### ACTION ITEM
Each line from the one containing "The height and width of the screenshot is (713, 763)." through the end of the entries below should be transcribed exactly, and no other line.
Top of DATASET EXCERPTS
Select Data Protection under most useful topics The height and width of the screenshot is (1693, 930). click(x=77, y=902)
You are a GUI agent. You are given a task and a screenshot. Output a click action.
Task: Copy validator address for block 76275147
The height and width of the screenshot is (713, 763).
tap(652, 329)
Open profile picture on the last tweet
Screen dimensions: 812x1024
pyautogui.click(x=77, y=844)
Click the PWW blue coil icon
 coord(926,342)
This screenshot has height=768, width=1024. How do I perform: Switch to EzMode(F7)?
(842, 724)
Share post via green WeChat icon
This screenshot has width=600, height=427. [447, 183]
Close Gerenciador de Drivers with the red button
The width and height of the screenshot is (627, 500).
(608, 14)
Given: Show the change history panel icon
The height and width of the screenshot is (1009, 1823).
Bottom of DATASET EXCERPTS
### SOLUTION FOR THIS EXERCISE
The height and width of the screenshot is (713, 763).
tap(652, 329)
Open profile picture on the last tweet
Screen dimensions: 812x1024
pyautogui.click(x=77, y=844)
Click the PWW blue coil icon
 coord(926,342)
This screenshot has height=768, width=1024. How do I perform: Switch to EzMode(F7)?
(842, 724)
Share post via green WeChat icon
This screenshot has width=600, height=427. [447, 183]
Close Gerenciador de Drivers with the red button
The width and height of the screenshot is (627, 500).
(608, 14)
Given: Show the change history panel icon
The height and width of the screenshot is (1009, 1823).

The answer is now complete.